Qual era, dunque, parlando coi giornalisti, l’obiettivo dell’hacker Calamucci? Sembrerebbe proprio quello di neutralizzare gli spioni che agivano in riva al Tevere, e cioè il gruppo contrapposto che avrebbe potuto rappresentare un “problema” nel mare magnum del mercato delle informazioni segrete.
È così che i magistrati della procura di piazzale Clodio hanno aperto un’indagine per accesso abusivo ai sistemi informatici e violazione della privacy in relazione alle presunte attività illecite della squadra Fiore. Un fascicolo che, a oggi, dopo l’incrocio con le evidenze investigative riguardanti l’indagine su Equalize, non risulta più senza indagati.
Ma chi sono i membri della squadra Fiore? All’apertura del fascicolo, secondo le prime indiscrezioni, i pm avevano già individuato cinque persone che ne avrebbero fatto parte, tra loro anche ex appartenenti alle forze dell’ordine. È poi lo stesso Calamucci, così come emerge dagli atti dell’inchiesta della procura meneghina, a tirare in ballo qualche nome. «Mancini è un componente doppio, l’ho chiamato doppio Mike. È un componente della squadra Fiore, un traditore», le parole dell’hacker, intercettato dalle cimici dei carabinieri.
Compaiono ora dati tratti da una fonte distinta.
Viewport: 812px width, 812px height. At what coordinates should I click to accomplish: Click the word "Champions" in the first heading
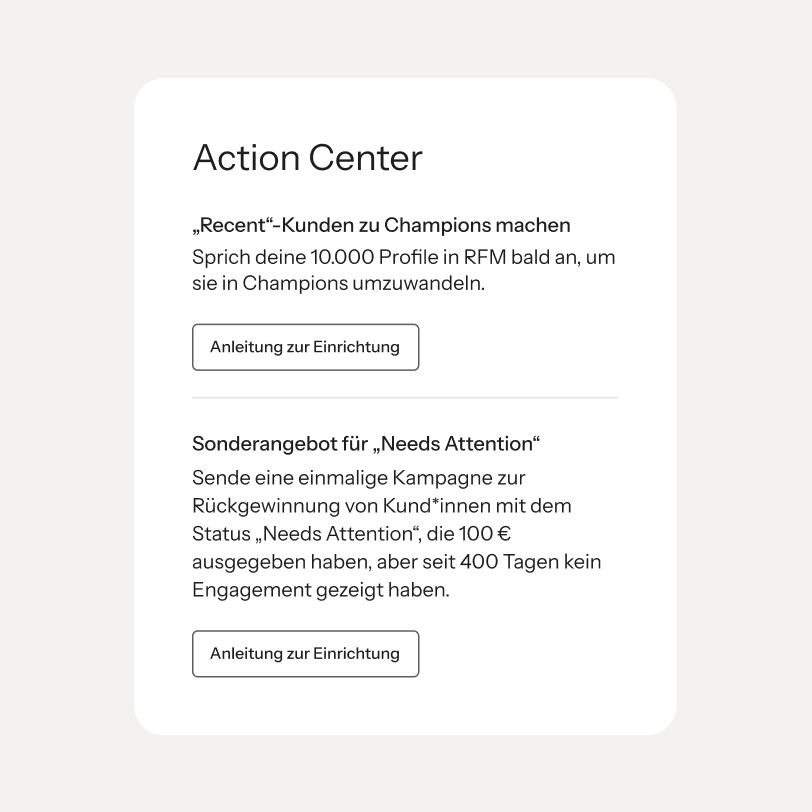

In altre parole, stando alle registrazioni captate di Calamucci, tra gli esponenti della squadra Fiore, con sede non solo a Roma, ma anche in altre città italiane e all’estero, ci sarebbe l’ex 007 del caso Abu Omar e poi di quello degli spioni di Telecom Italia, Marco Mancini. Una ricostruzione che l’agente in pensione, per mezzo dei suoi legali, ha al tempo smentito.
Interrogatori
Nel procedimento incardinato a Roma, Carmine Gallo e Samuele Calamucci sono inoltre indagati sempre con le accuse di associazione a delinquere, accesso abusivo a sistema informatico, intercettazioni illegali, corruzione. È molto probabile che i due “spioni” dell’Equalize siano stati iscritti nel fascicolo dei pm capitolini anche a fronte di quanto detto, nel corso dei vecchi interrogatori, davanti ai magistrati milanesi.
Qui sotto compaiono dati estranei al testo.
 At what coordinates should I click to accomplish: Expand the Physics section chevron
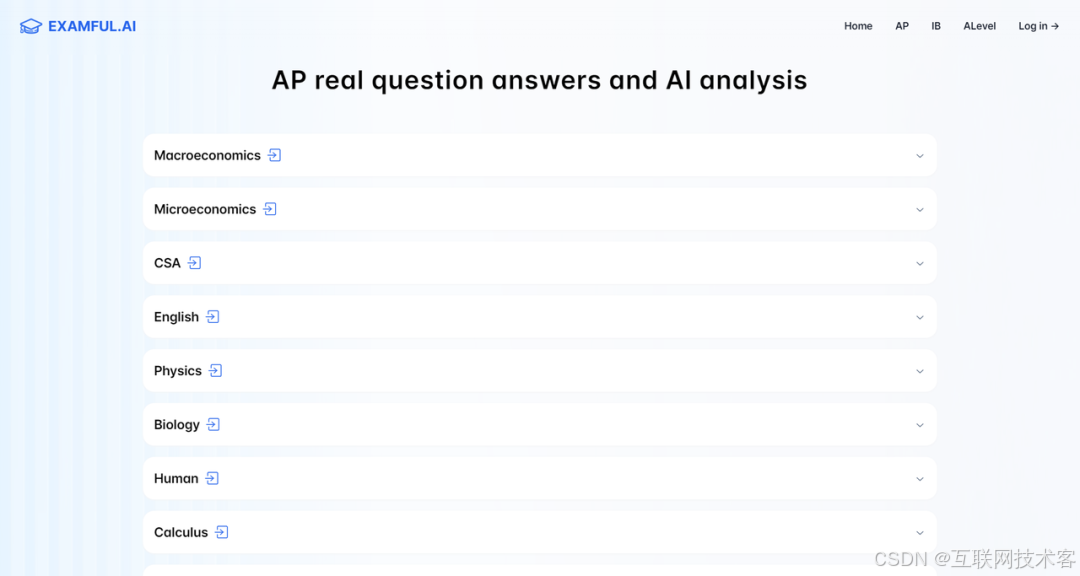[x=920, y=371]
Uno dei verbali relativi ai vecchi interrogatori di Calamucci è stato secretato: che ci fossero riferimenti alla politica, ai legami con grossi nomi ed Equalize e, ancora, a quanto avvenisse nelle stanze del potere a Roma? Sul punto le bocche di chi indaga sono cucite.
Diversi, tuttavia, i nomi di politici, e non solo di imprenditori, aziende di grande spessore e vip, che emergono dalle carte dell’inchiesta condotta dai pubblici ministeri di Milano. Tra gli altri, quello della ministra del Turismo rinviata a giudizio nei giorni scorsi per lo scandalo Visibilia, Daniela Santanchè.
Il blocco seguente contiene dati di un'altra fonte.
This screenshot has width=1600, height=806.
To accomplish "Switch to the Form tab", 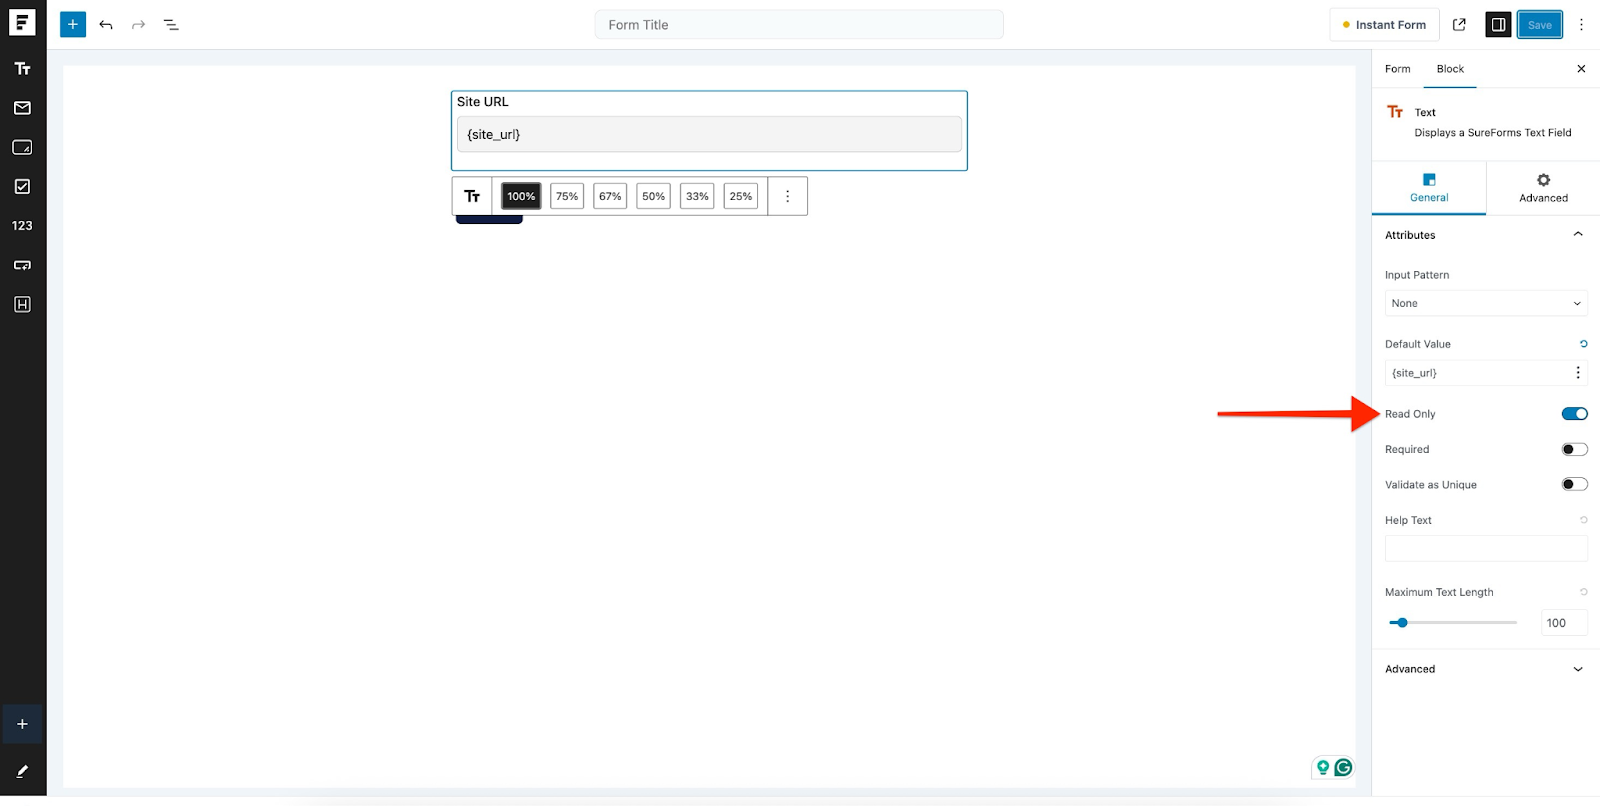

In base a quanto si legge negli atti giudiziari, Enrico Pazzali, indagato a piede libero, era in possesso di una serie di delicate informazioni e ne «faceva ulteriore uso nei suoi rapporti con Daniela Santanchè». Per quale motivo? A che scopo dunque?
Domani lo ha chiesto, all’indomani dell’esecuzione dell’ordinanza con le misure cautelari per gli spioni di via Pattari, alla diretta interessata. «Pazzali non mi ha mai proposto informazioni riservate. Mai. Lo escludo totalmente. A ogni modo non ho seguito l’operazione», aveva risposto la ministra.
E poi i nomi della senatrice forzista Licia Ronzulli (già sentita su sua richiesta dai pm sul caso “dossieraggi”), del presidente del Senato Ignazio La Russa e dei suoi figli, del governatore della Regione Lombardia Attilio Fontana. Di certo, scrivono i magistrati, l’obiettivo della centrale era quello di «ricattare, estorcere, danneggiare l’immagine degli avversari politici».
Il tutto all’ombra del Duomo, dove il gruppo di hacker, consulenti informatici, imprenditori e appartenenti alle forze dell’ordine avrebbe accumulato dati su dati per carpire informazioni sensibili su centinaia di persone. Con incursioni, molte delle quali ancora tutte da approfondire, nella città del cupolone, dove oggi i magistrati romani in trasferta a Milano per i due interrogatori fiume faranno ritorno.